→ **Text provided**:
● ● ●

If the consumer was actually paying with their own funds for the services and fees administered, the marketplace of costs would be much more responsive to a real or perceived benefit. Hospitals for outpatient care add substantial expense and ridiculous administrative overhead for procedures that have been drive up by the excessive rate amounts approved by government programs.

Medical treatment demands a negotiated agreement between the patient and those who practice the art/science of healing. In this age of the breakdown in rational medical delivery, the unsustainable fiasco of the Patient Protection and Affordable Care Act has destroyed the last refuge of even the appearance of cost-effective medicine.

Only a repudiation of the bloated and unaccountable government oversight administration has even a slight chance to establishing a market based relationship between patient invoicing and effective and reduced costs for services.

Hospitals could rent out physical space, labs, examination rooms and treatment facilities to independent physicians or practitioners who would apply their expertise in consultation with the patient. Charges for such services would be the responsibility of those suffering from an illness. In this manner a balance in the relationship that reflects an agreed to value would have the effect to keep invoicing realistic.

Government subsidies only drive up costs. Mega hospitals by consolidating and closing down their rivals add layers of bureaucratic inefficiency and unaccountability, while diminishing choice for treatment with every closing or liquidation.

If patients added up the cumulative billing for hospital, doctor and prescription drugs, and paid such bills with their own funds; they surely would become educated consumers. Saving from opting out of medical insurance would accumulate over the years and grow for the time when such funds might be needed to satisfy whatever treatment option is sought.

The myth that society has a responsibility to make available whatever treatment procedure to cure, prolong or experiment using government funds has guaranteed that national bankruptcy is the inevitable prognosis. Fostering the conditions that close hospital competition is simply developing the “too big to fail” theory applied to medical treatment.

And where is the doctor outrage in this formula? Lawsuit fights “existential threat” to medical staff independence illustrates the trend to squeeze out the last blood dollar from the artificial and government sponsored hospital model.

● ● ●

→ **What this exercise asks**:
a – Reproduce word for word the part of the piece on hospital costs that opens with the words "The myth that" and closes with "to medical treatment.".
b – Pick up the piece on hospital costs and government health programs after its final sentence and keep writing it.

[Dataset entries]
● ● ●

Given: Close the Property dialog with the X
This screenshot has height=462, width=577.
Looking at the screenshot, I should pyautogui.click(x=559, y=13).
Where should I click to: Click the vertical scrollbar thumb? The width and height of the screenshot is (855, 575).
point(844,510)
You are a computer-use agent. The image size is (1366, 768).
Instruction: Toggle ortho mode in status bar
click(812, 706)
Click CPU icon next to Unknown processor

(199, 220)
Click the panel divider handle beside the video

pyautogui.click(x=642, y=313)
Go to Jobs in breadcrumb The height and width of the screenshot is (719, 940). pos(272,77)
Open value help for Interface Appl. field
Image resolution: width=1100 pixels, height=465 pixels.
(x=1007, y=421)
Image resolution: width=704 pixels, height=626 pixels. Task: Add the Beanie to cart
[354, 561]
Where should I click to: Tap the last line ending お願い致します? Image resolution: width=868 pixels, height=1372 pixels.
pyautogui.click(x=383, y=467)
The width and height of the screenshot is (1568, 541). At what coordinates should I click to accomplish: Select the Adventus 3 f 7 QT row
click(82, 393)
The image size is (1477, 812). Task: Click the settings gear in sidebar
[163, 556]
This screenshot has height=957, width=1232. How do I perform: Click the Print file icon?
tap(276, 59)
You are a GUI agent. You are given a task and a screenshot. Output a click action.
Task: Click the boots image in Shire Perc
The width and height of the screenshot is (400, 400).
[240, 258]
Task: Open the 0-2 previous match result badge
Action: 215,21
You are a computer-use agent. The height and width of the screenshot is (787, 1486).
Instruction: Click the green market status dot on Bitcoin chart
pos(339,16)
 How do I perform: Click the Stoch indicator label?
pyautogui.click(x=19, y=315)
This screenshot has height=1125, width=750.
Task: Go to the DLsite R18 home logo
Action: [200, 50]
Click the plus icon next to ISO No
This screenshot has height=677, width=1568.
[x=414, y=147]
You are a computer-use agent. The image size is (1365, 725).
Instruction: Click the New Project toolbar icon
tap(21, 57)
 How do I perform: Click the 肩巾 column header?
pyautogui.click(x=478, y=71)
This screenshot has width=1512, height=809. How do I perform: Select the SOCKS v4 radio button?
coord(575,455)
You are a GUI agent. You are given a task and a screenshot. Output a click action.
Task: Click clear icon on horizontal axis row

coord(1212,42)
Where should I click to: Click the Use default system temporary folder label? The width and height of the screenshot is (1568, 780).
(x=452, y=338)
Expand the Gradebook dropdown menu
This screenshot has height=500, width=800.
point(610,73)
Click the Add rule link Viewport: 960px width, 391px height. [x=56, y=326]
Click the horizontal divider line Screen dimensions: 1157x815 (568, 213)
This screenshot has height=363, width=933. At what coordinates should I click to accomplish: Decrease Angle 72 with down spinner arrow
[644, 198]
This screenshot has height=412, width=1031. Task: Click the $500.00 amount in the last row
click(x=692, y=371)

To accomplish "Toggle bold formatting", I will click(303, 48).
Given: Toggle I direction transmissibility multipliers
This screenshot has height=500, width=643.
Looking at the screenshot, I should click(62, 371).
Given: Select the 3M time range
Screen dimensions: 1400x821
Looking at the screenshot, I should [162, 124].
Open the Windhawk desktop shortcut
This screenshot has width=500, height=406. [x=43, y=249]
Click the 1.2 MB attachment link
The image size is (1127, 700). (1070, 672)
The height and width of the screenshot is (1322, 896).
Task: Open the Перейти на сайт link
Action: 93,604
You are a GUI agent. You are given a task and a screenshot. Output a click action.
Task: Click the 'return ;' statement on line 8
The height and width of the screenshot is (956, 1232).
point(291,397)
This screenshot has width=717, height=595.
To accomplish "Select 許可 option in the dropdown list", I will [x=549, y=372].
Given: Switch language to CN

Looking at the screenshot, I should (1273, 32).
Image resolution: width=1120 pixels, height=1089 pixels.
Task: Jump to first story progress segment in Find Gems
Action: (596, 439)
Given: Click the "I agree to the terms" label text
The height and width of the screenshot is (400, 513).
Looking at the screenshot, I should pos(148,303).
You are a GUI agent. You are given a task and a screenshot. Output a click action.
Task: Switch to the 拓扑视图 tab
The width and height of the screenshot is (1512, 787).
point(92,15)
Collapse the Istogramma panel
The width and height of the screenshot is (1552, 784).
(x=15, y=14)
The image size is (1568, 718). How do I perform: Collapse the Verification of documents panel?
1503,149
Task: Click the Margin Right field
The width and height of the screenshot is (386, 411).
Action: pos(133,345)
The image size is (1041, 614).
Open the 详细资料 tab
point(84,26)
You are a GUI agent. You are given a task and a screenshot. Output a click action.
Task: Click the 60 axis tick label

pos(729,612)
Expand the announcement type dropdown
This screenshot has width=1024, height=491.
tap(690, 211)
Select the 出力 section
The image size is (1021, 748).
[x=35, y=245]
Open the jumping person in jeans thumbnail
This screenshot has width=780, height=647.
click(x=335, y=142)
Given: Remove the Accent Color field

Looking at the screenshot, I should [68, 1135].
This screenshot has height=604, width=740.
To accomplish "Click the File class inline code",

● ● ●

→ **Responses to the exercise**:
a –
The myth that society has a responsibility to make available whatever treatment procedure to cure, prolong or experiment using government funds has guaranteed that national bankruptcy is the inevitable prognosis. Fostering the conditions that close hospital competition is simply developing the “too big to fail” theory applied to medical treatment.

b –
“The suits stems from actions taken Jan. 26, 2016, when the Tulare Regional Medical Center (TRMC) board of directors voted to terminate the hospital’s medical staff organization and effectively remove the hospital’s elected medical staff officers, install a slate of appointed officers, and approve new medical staff bylaws and rules drafted without staff input.

Except for the newly appointed officers, the rest of the staff was then terminated, stripped of their rights as active members and then granted “provisional” status as part of the new medical staff which they had not applied or consented to membership with, according to a post-trial brief filed by the TRMC Medical Staff.

The replacement bylaws also contained a provision, since amended, that physicians could achieve and maintain “active” status by proving their economic value to the hospital, according to the brief—which described that provision as “basically, an illegal kickback scheme.”

“If you could imagine hospital medical staff bylaws written by hospital lawyers, this is what they would look like,” Do said. “Doctors shouldn’t be making decisions on patient care based on hospital profitability.”

The net result is to force out the regional, rural or independent facilities and structure the supra corporate hospital into a partnership with government, where other clinics need not apply. This Is not exactly a M*A*S*H, medical emergency unit, but more closely resembles a sanatorium of demented technocrats. Save health services by converting them into alternative medicine facilities. Cancel your health insurance and start saving to pay for a future illness. Get government out of the health care business and return sanity so the sick can decide just what treatment they want.